The Chinese Communist Party (CCP) had been eagerly anticipating Taiwan’s presidential and legislative elections this year ever since President Tsai Ing-wen’s (蔡英文) 2016 victory upset its plans, and it has worked hard since then to frustrate Tsai’s efforts to improve the nation’s economy and forge cross-strait dialogue.
Its “united front” efforts have let slip the dogs of war to infiltrate, distort and manipulate in an attempt to see the reins of government in Taiwan returned to the Chinese Nationalist Party (KMT), which Beijing regards as far more amenable to its cause.
Taiwanese voters on Saturday last week once again thwarted Beijing’s plans, sending a clear message that, on the level of cross-strait relations at least — the scale of the presidential victory was not reflected in the party vote in the legislative elections — they preferred the Democratic Progressive Party’s (DPP) vision over that of the KMT, and felt more comfortable under Tsai’s stewardship than what the KMT’s candidate was offering.
The results should have been a confirmation that 2016 was not simply an inconvenient blip, and was a true representation of the Taiwanese public will. It would be reasonable for Beijing to adjust its calculations accordingly.
However, as the legislative elections showed, the KMT has retained its core voter base. Some of its supporters hope for unification, others remember the heyday of Taiwan’s economic miracle under the KMT before China opened its market to the world, associating the KMT with economic prosperity.
Yet as time goes on, the proportion of the electorate that remembers this heyday will shrink, just as the proportion of the electorate that has known nothing but life in a democratic system, and who identify with Taiwan over China, increases.
If the CCP wants to win Taiwanese hearts and minds, and was hoping for the KMT’s assistance, time is trickling away.
In addition to the aforementioned “natural independence” effect, the CCP has to accept that the DPP will continue to be the ruling party, at least in the short term.
Not only does Beijing have another four years of a Tsai presidency to contend with, it should prepare for the possibility that vice president-elect William Lai (賴清德), her natural successor within the DPP, could succeed her as president. The former Tainan mayor is more openly pro-independence than Tsai, and he enjoys broad support within the party.

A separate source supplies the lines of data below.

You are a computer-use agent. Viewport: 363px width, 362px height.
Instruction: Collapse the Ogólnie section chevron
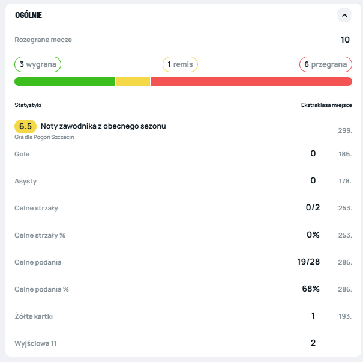point(344,15)
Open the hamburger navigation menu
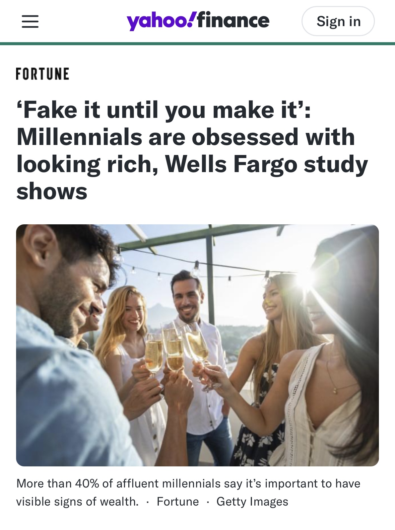 point(30,21)
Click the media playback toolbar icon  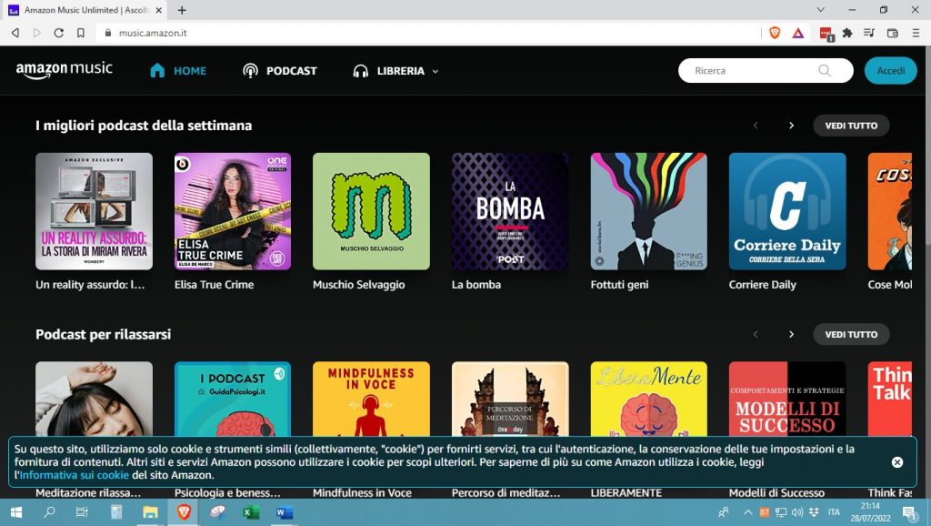click(x=870, y=33)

After four years of rejecting dialogue with Tsai because of her refusal to enter talks with the so-called “1992 consensus” as a prerequisite, Beijing might now be wise to soften its approach and compromise on its demands, but it appears to be in no mood to do so yet, judging by the reaction yesterday of China’s Taiwan Affairs Office.
Office spokesman Ma Hsiao-kuang (馬曉光) told a Beijing news conference that the CCP would continue to insist on the “1992 consensus” as a prerequisite to dialogue.
Advocating Taiwan independence was the greatest threat to cross-strait peace and stability, and Beijing was determined to frustrate these efforts, he said, citing word-for-word parts of Chinese President Xi Jinping’s (習近平) speech to the opening of the CCP’s 19th National Congress on Oct. 18, 2017.
Nobody should obstruct the peaceful and stable development of cross-strait relations, he said, without a hint of irony.
Finally, he reiterated Beijing’s contention that Taiwan belongs to all Chinese, including the Taiwanese, and Taiwan’s future was for all Chinese people to decide together.
One could hope that Ma’s rhetoric was merely the opening sally in anticipation of engaging in pragmatic dialogue. Unfortunately, nothing the CCP has done in the past suggests that this is likely.